Task item ▸
Write the listing out again verbatim, leaving nothing out.

####

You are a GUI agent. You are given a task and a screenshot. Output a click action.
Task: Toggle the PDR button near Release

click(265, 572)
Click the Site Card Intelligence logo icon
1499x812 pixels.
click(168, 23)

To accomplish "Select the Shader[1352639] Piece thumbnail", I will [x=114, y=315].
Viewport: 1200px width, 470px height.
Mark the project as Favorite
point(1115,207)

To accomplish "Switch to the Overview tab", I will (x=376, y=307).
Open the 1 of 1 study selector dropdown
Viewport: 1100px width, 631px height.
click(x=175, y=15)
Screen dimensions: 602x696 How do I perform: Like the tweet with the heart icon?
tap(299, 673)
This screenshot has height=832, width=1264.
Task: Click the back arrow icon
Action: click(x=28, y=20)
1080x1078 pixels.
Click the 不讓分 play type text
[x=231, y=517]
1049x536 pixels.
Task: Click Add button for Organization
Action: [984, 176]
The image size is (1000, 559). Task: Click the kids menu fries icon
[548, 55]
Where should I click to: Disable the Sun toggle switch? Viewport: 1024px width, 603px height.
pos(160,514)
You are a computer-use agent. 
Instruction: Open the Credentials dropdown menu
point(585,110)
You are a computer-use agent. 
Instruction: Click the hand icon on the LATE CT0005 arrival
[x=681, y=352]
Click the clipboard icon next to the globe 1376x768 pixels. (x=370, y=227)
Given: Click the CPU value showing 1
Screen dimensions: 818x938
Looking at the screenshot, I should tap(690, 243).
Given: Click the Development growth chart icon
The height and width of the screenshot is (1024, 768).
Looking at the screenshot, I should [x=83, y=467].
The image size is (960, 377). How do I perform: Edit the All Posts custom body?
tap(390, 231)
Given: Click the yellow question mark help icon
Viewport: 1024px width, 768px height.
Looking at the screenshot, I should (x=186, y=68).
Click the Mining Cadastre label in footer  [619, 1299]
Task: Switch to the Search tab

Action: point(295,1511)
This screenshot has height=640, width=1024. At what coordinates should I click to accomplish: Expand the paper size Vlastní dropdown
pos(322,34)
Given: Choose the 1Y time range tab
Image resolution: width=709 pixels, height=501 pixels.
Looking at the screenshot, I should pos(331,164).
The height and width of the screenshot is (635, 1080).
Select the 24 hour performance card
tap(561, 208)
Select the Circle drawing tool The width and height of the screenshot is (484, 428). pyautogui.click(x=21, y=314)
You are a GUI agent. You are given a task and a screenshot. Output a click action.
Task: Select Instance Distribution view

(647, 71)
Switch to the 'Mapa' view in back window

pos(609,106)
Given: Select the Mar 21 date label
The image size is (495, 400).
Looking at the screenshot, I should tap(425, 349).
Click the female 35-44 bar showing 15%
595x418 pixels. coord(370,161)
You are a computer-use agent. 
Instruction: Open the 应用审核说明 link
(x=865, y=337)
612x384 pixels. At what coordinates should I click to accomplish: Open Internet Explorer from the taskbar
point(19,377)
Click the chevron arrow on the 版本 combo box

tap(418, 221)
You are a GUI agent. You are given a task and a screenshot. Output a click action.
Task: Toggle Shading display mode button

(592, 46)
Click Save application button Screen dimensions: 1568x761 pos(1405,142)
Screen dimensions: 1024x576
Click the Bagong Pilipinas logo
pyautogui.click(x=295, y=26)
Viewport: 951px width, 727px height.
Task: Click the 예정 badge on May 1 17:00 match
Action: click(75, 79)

####

Your solution ▸
You are a GUI agent. You are given a task and a screenshot. Output a click action.
Task: Toggle the PDR button near Release

click(265, 572)
Click the Site Card Intelligence logo icon
1499x812 pixels.
click(168, 23)

To accomplish "Select the Shader[1352639] Piece thumbnail", I will [x=114, y=315].
Viewport: 1200px width, 470px height.
Mark the project as Favorite
point(1115,207)

To accomplish "Switch to the Overview tab", I will (x=376, y=307).
Open the 1 of 1 study selector dropdown
Viewport: 1100px width, 631px height.
click(x=175, y=15)
Screen dimensions: 602x696 How do I perform: Like the tweet with the heart icon?
tap(299, 673)
This screenshot has height=832, width=1264.
Task: Click the back arrow icon
Action: click(x=28, y=20)
1080x1078 pixels.
Click the 不讓分 play type text
[x=231, y=517]
1049x536 pixels.
Task: Click Add button for Organization
Action: [984, 176]
The image size is (1000, 559). Task: Click the kids menu fries icon
[548, 55]
Where should I click to: Disable the Sun toggle switch? Viewport: 1024px width, 603px height.
pos(160,514)
You are a computer-use agent. 
Instruction: Open the Credentials dropdown menu
point(585,110)
You are a computer-use agent. 
Instruction: Click the hand icon on the LATE CT0005 arrival
[x=681, y=352]
Click the clipboard icon next to the globe 1376x768 pixels. (x=370, y=227)
Given: Click the CPU value showing 1
Screen dimensions: 818x938
Looking at the screenshot, I should tap(690, 243).
Given: Click the Development growth chart icon
The height and width of the screenshot is (1024, 768).
Looking at the screenshot, I should [x=83, y=467].
The image size is (960, 377). How do I perform: Edit the All Posts custom body?
tap(390, 231)
Given: Click the yellow question mark help icon
Viewport: 1024px width, 768px height.
Looking at the screenshot, I should (x=186, y=68).
Click the Mining Cadastre label in footer  [619, 1299]
Task: Switch to the Search tab

Action: point(295,1511)
This screenshot has height=640, width=1024. At what coordinates should I click to accomplish: Expand the paper size Vlastní dropdown
pos(322,34)
Given: Choose the 1Y time range tab
Image resolution: width=709 pixels, height=501 pixels.
Looking at the screenshot, I should pos(331,164).
The height and width of the screenshot is (635, 1080).
Select the 24 hour performance card
tap(561, 208)
Select the Circle drawing tool The width and height of the screenshot is (484, 428). pyautogui.click(x=21, y=314)
You are a GUI agent. You are given a task and a screenshot. Output a click action.
Task: Select Instance Distribution view

(647, 71)
Switch to the 'Mapa' view in back window

pos(609,106)
Given: Select the Mar 21 date label
The image size is (495, 400).
Looking at the screenshot, I should tap(425, 349).
Click the female 35-44 bar showing 15%
595x418 pixels. coord(370,161)
You are a computer-use agent. 
Instruction: Open the 应用审核说明 link
(x=865, y=337)
612x384 pixels. At what coordinates should I click to accomplish: Open Internet Explorer from the taskbar
point(19,377)
Click the chevron arrow on the 版本 combo box

tap(418, 221)
You are a GUI agent. You are given a task and a screenshot. Output a click action.
Task: Toggle Shading display mode button

(592, 46)
Click Save application button Screen dimensions: 1568x761 pos(1405,142)
Screen dimensions: 1024x576
Click the Bagong Pilipinas logo
pyautogui.click(x=295, y=26)
Viewport: 951px width, 727px height.
Task: Click the 예정 badge on May 1 17:00 match
Action: click(75, 79)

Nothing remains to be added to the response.